O chefe do Ministério Público de São Paulo, Mario Sarrubbo, decidiu desconsiderar a Constituição em nome do corporativismo.
O procurador-geral de Justiça
Mario Luiz Sarrubbo, chefe do Ministério Público do Estado de São
Paulo, o MPSP, autorizou licenças pagas para que dois promotores
disputem as eleições de outubro próximo. Algo que a Constituição diz
claramente que é proibido.
Tratam-se da midiática promotora Gabriela Manssur, que ingressou na
carreira em 29 de agosto de 2003, e de seu colega Antonio Domingues
Farto Neto, que está no Ministério Público desde 23 de outubro de 1990.
As datas, disponíveis no Portal da Transparência do MPSP, são fundamentais nesse caso.
A carreira dos promotores e procuradores, também chamados de membros
dos ministérios públicos, é regida pelo artigo 128 da Constituição. Ele
foi alterado pela emenda constitucional 45, de 2004, que retirou as
exceções até então previstas e passou a proibir sumariamente qualquer
atividade político-partidária dos promotores e procuradores. Apesar
disso, o Tribunal Superior Eleitoral, o TSE, validou dois anos depois as aventuras político-eleitorais de membros do Ministério Público que tenham entrado na carreira antes da Constituição ser promulgada, em 5 de outubro de 1988.
Quem chegou ao MP antes disso, portanto, vive num mundo de sonho.
Pode disputar eleições fazendo campanha sem perder um centavo do gordo
salário pago a promotores e procuradores, entre os mais altos do serviço público
do Brasil. Se não forem eleitos, voltam à ativa no MP (apesar dos
compromissos políticos assumidos durante as campanhas) e vida que segue.
Mas o doutor Sarrubbo decerto achou que ainda era pouco e permitiu a
Manssur e Farto Neto, que só chegaram ao MP após 1988, gozarem do mesmo
privilégio.
As autorizações de afastamento de Manssur e Farto Neto, respectivamente.
“O
MPSP informa que a questão da participação de membros que ingressaram
na instituição entre 1988 e 2004 no processo eleitoral não está
pacificada pela Justiça Eleitoral e pelos tribunais superiores”,
justificou-se o MPSP quando o questionamos. “Há precedentes em outras
unidades do Ministério Público dos Estados e também no MPF”. Os
precedentes mencionados são tentativas de chapelar a Constituição iguais
às de Manssur e Farto Neto.

§ EXERCÍCIO A
Extraia dos registros abaixo todas as linhas em que aparece a palavra "Open".

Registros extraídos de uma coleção

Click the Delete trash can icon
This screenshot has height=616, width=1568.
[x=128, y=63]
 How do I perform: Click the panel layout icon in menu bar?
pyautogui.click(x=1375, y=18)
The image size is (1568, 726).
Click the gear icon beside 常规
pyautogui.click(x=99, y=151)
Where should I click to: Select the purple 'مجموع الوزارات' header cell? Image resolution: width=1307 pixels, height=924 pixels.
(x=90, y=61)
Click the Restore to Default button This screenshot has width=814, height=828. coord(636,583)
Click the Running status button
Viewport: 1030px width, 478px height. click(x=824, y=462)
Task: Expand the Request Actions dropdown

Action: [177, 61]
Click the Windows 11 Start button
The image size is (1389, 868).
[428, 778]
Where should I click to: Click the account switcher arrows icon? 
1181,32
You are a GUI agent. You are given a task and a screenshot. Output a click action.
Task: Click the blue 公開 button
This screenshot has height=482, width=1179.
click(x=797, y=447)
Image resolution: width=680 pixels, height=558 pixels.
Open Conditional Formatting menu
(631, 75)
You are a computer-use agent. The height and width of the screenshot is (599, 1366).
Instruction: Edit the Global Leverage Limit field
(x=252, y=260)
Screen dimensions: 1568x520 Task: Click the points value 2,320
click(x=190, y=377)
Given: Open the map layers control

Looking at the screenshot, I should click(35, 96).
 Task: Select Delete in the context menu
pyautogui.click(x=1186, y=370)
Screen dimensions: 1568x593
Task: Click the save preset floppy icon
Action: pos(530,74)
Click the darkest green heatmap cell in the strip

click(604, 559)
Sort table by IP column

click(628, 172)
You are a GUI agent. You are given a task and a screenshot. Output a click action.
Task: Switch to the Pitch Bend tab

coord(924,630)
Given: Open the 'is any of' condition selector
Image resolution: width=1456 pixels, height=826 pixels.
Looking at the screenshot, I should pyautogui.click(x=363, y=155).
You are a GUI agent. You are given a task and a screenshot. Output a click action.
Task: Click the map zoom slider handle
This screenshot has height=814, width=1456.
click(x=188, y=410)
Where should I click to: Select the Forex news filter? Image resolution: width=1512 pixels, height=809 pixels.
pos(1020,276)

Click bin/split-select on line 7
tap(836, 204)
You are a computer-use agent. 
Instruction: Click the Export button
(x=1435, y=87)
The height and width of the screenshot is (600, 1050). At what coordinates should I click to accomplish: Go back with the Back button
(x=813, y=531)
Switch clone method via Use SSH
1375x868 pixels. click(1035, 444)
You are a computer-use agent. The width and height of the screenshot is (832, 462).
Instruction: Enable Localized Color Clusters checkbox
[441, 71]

§ EXERCÍCIO B
No texto sobre o Ministério Público de São Paulo, qual emenda constitucional alterou o artigo 128 da Constituição?

§ RESPOSTA A
Open Conditional Formatting menu
Given: Open the map layers control
Given: Open the 'is any of' condition selector

§ RESPOSTA B
A emenda constitucional 45, de 2004.